**EXTRACT TO READ:**

-.-.-

December 11, 2007
By Dorie Turner, Associated Press
A man enjoyed freedom Tuesday after a DNA test proved he did not commit a 1979 rape. John Jerome White, 48, left Macon State Prison on Monday evening.
"I'm just thankful that this is behind me," White said at a news conference Tuesday morning with the Georgia Innocence Project, which had worked to free him.
"When I first started out, I wondered why this happened to me," he said, breaking into tears. "I just saw it as something that had to happen because I wasn't living a moral life."
The investigation led to the arrest Tuesday of James Edward Parham, 54, of Manchester, who was on the state's Sex Offender Registry for a 1985 rape conviction, Georgia Bureau of Investigation spokesman John Bankhead said. He was being held in the Meriwether County jail on charges of rape, aggravated assault, burglary and robbery.
A sheriff's office employee declined to say whether Parham had an attorney, and there was no immediate response from the public defender's office. There was no answer on a telephone listed at the address given for Parham in a GBI news release.
White is the seventh Georgia convict to be cleared by DNA evidence, said Aimee Maxwell, director of the Atlanta-based Georgia Innocence Project. In every case, the men were wrongly convicted on eyewitness accounts.
"This case does point out the fallibility of eyewitness identification," Maxwell said.
White was convicted in 1980 of breaking into a 74-year-old woman's home and raping and robbing her. The woman has since died.
He was sentenced to life in prison, then was paroled in 1990. White was sent back to prison for 2 1/2 years on a drug violation in 1993. A 1997 robbery charge led to a conviction, a seven-year sentence and a requirement that he return to serving his life sentence for the rape conviction.
At the urging of the Georgia Innocence Project, authorities tested DNA from hairs found at the scene of the 1979 rape, using tests that weren't available at the time.
District Attorney Peter Skandalakis of the Coweta Judicial District said authorities found that the DNA matched DNA on file in the Georgia Bureau of Investigation database, leading to an investigation of a new suspect. No arrests have been made yet, the GBI says.
Maxwell said her organization is working with state lawmakers and authorities to require all law enforcement agencies to develop and follow clearly written procedures for doing an eyewitness identification with a victim, Maxwell said. The organization says 82 percent of the 355 Georgia law enforcement agencies surveyed do not have any type of written eyewitness standards.
White was joined at the news conference by his wife, three sisters and his mother, Florence White.
"When they called to tell me that he was getting out, I didn't know whether to shout, cry or holler," said his mother, who lives in Meriwether County. "I'm so glad to have him back home one more time before I leave this world."

-.-.-

**GIVEN ENTRIES:**
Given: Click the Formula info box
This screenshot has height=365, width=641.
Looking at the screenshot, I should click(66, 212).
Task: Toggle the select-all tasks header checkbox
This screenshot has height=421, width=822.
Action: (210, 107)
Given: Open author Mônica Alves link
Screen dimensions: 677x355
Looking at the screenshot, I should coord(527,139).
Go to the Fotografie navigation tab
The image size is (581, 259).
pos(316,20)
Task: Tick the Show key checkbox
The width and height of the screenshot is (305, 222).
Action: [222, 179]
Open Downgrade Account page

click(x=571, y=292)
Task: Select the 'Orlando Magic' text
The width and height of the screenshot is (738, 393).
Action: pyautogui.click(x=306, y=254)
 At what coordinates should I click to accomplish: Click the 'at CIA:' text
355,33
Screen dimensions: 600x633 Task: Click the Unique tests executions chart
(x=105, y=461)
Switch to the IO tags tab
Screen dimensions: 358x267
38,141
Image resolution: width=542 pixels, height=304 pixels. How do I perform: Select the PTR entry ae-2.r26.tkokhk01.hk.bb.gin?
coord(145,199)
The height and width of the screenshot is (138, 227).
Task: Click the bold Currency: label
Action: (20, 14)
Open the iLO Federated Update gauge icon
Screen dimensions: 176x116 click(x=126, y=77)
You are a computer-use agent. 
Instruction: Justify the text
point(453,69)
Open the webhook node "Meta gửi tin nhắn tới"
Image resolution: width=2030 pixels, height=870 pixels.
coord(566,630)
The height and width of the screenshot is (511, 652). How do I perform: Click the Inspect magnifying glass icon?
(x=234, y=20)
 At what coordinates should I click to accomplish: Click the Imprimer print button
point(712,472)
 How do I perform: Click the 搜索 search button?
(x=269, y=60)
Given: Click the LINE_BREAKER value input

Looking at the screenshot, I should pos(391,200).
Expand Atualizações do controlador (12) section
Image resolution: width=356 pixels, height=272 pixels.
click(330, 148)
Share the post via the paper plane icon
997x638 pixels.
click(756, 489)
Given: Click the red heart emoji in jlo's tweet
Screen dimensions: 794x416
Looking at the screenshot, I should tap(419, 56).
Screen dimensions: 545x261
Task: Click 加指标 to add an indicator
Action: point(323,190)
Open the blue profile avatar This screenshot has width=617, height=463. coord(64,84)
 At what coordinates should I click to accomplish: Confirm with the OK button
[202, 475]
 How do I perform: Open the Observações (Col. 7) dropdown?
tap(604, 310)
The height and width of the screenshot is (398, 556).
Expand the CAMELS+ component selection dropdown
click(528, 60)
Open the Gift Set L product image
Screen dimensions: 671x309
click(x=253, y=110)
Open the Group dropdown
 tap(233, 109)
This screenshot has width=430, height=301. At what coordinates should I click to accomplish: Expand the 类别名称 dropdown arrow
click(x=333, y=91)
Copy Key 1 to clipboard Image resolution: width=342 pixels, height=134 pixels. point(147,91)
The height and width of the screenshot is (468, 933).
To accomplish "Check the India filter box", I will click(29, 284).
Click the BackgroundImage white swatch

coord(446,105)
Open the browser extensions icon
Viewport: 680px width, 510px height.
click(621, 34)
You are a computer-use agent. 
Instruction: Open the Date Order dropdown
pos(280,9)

-.-.-

**QUESTIONS TO ANSWER:**
1: In the article about John Jerome White's release, what charges was James Edward Parham held on in the Meriwether County jail?
2: Does each statement agree with the article about John Jerome White's release? Answer yes or no, and quote the words of the article that decide it.
(a) White received a life sentence for the 1979 rape.
(b) White was paroled in 1993.
(c) The DNA that was tested came from hairs found at the scene.
The items have nothing to do with the article and can be ignored.

**EXPECTED RESULTS:**
1: rape, aggravated assault, burglary, robbery

2:
(a) Yes: "He was sentenced to life in prison"
(b) No: "then was paroled in 1990"
(c) Yes: "tested DNA from hairs found at the scene of the 1979 rape"